❓FAQ

How often are new genomes added to the public data set?

We scan the public archives for new genomes and assemble them every day using our real time pipeline. We require genomes to be annotated with either location or time, which can lead to a delay between publication and inclusion.

Which species are included in the real time pipeline?

Species currently included in the pipeline have a tick next to them on the Genomes page.

I can't find what I'm looking for in the documentation. Can you help me?

Of course. If you can't find what you're looking for, and you've tried the search box in the top right corner, please email us.

Can I delete my uploads?

You can delete your own genomes using the genome & folder selection tools in the "Folders" page.

Is it free?

Yes! Pathogenwatch is a completely free service. We do limit how big a collection you can create, but otherwise there are no current restrictions in place on use. Thanks to our funders for enabling us to provide a public service.

How do I find close relatives of my genome?

There are two ways you can search your own genomes and the Pathogenwatch public library:

1. If there is a cgMLST scheme for the organism, you can launch its Genome Report by clicking on its name in either the Browser or Collection and then click on the "View Clusters" button. This will return all public and personal genomes linked to the query genome according to cgMLST-based clustering at the specified threshold.

2. If there is a population tree available for the species, then you can create a collection with one assembly (or more) and it/they will be placed into a subset of the population and a tree built. Population trees are restricted to a small number of species as the reference assignment method is not robust against lateral gene transfer.

How do I share my genomes?

To share your genomes you first have to create a collection of them. Then you can set the collection to shared and send the URL to others.

There's a "public" genome in my collection that's no longer visible or has been replaced in the public data set. What has happened?

Occasionally we have to remove genomes from the public database.
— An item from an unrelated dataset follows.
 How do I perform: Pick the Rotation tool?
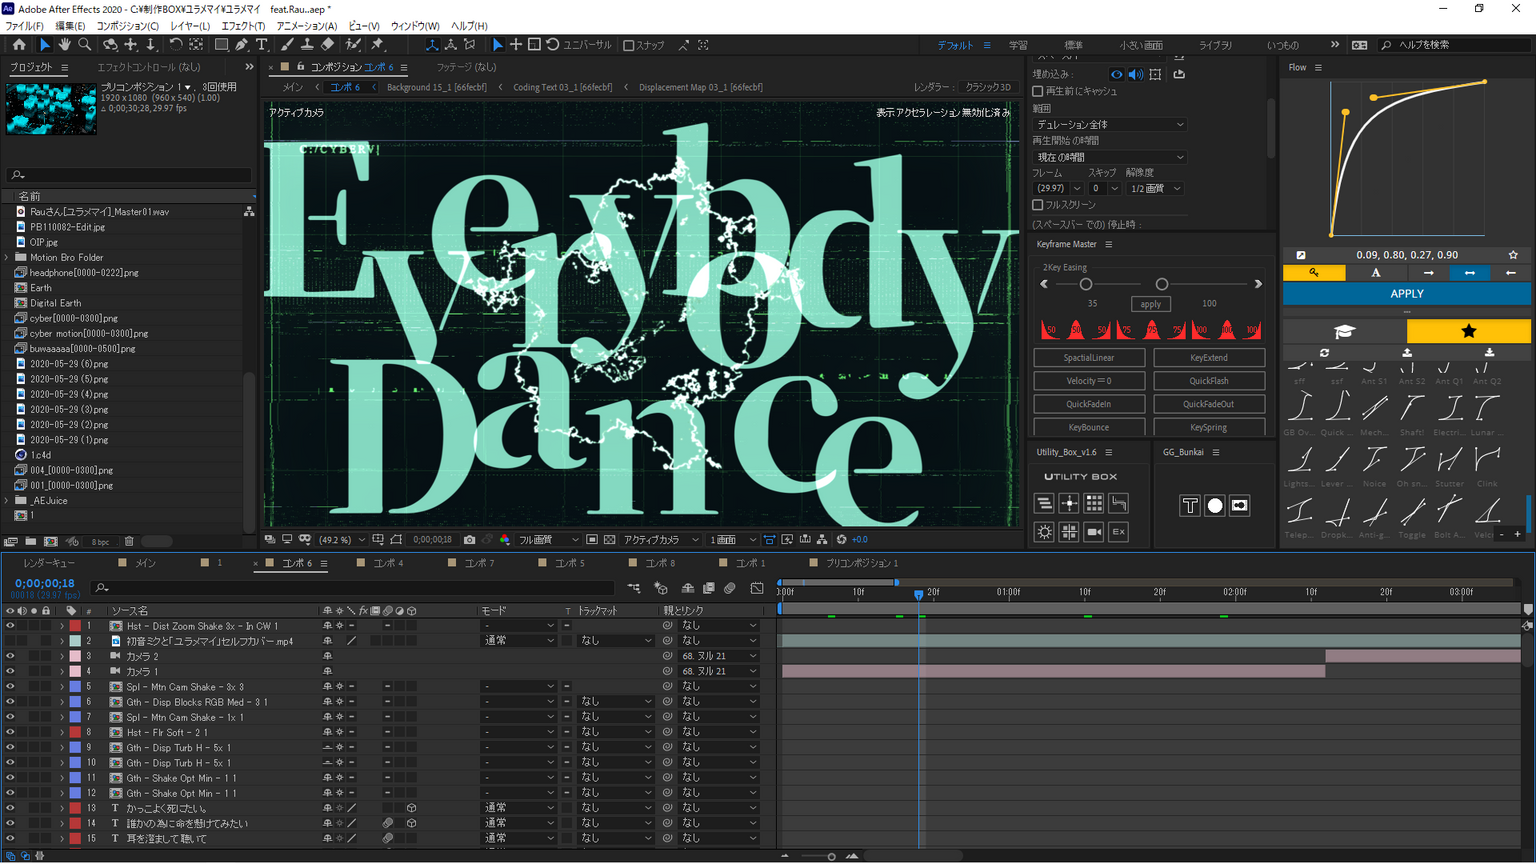175,45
When we do this we will normally leave the genome within the database, and it will remain accessible via collections that include it, but it will be masked from the list of genomes. It is still possible to download the FASTA, metadata and annotations. If you wish to continue working with the genome in Pathogenwatch, download the FASTA and metadata, and then re-upload it into your personal account.
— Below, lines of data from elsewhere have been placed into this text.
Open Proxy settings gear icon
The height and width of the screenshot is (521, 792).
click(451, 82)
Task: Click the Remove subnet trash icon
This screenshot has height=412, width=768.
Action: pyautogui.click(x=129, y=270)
I'm wondering about building trees with the public genomes ...

Have all the public genomes been assembled the same way?

No, there is some variation in how the public genomes have been assembled. This is due to a combination of historical and pragmatic reasons.

The first key reason is that not all genomes are sequenced using the same technology and so require different assembly methods or not even require assembly at all. We also seek to include genomes published and provided by the community and so can not control the methods used in these cases.
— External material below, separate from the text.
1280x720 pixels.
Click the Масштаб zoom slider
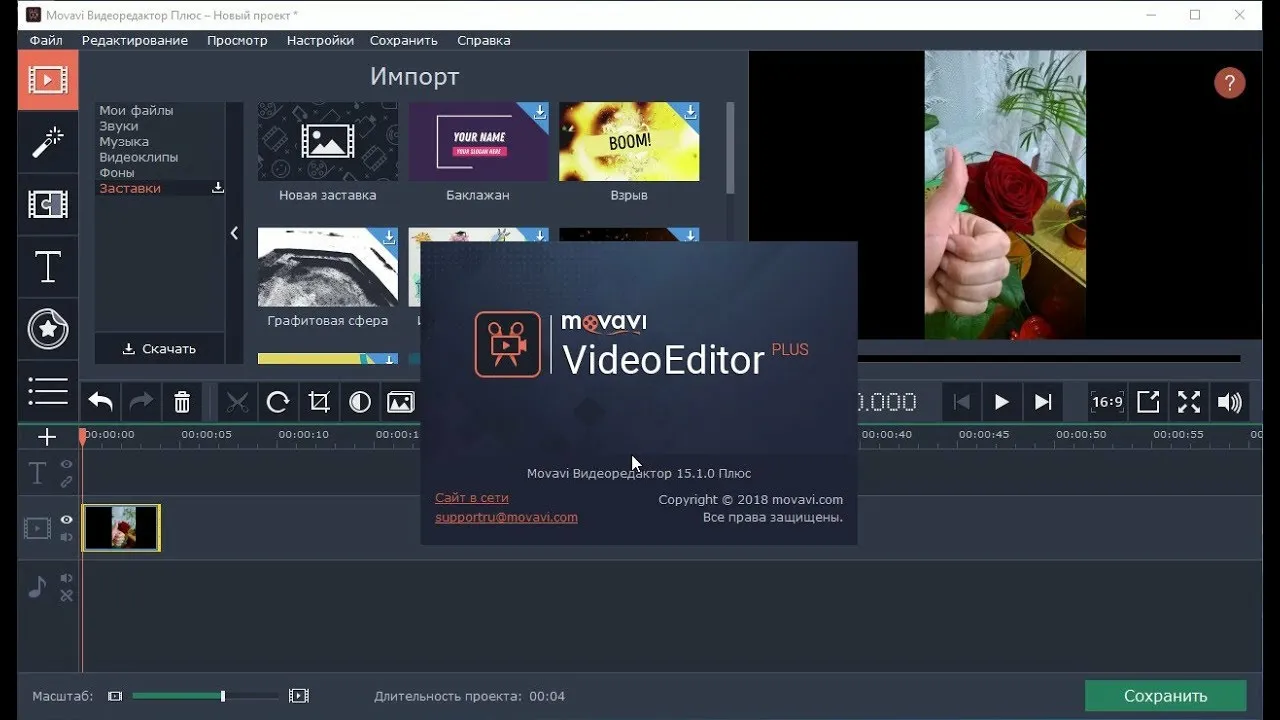pos(205,696)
Secondly, Pathogenwatch is a long running resource and best practice for genome assembly is fast moving and varies from species-to-species. We have created a standard assembly pipeline which we use to import Illumina paired-end whole genome sequences from the ENA and made this available through the upload page, but this pipeline does change over time. Many of the current best tools and methods were not available when Pathogenwatch started, and this statement will remain true as sequencing and assembly methods change.

Given also that the costs of rerunning the assemblies and all downstream analyses is prohibitive, we have focused on ensuring that genomes meet our quality standard metrics before we include them in the public data rather than focusing on the method by which they were produced.

Doesn't this affect the results?

The majority of analyses run by Pathogenwatch will be largely unaffected by minor variations in a genome sequence since they rely on the detection of presence of particular variants or genes which are unlikely to appear as false positives. The differences between the assemblies from different pipelines tend to lie outside of the core genome and more in repeat regions, and so also tend not to have a big impact on how Pathogenwatch calculates trees or clusters. Certainly trees can be significantly affected if an assembly pipeline has introduced systemic false positive variants into the genome sequence.

We advise users to verify the quality of their assemblies if unusual results are found. In our experience, re-sequencing poor quality runs and using more sophisticated tree building methods to account for horizontal gene transfer have a greater impact on the topology and branch lengths of trees.

Do I need to make my own tree?

The SNP distance and NJ-based method of Core Genome Tree building for most Pathogenwatch species can be considered good enough for most purposes. We have extensively compared the resulting trees against independent publications and in-house datasets for multiple species and can show good consistency with other classification schemes like MLST. However, it is designed for speed and scalability, and is sensitive to low quality data and the levels of recombination present. If you need a well supported precise tree for drawing detailed conclusions, perhaps on transmission events from closely related strains, we would suggest at least using an ML-based approach such as IQTree or FastTree. In this circumstance, the Pathogenwatch tree is best considered as a way of identifying the genomes to include in a more computationally intensive approach.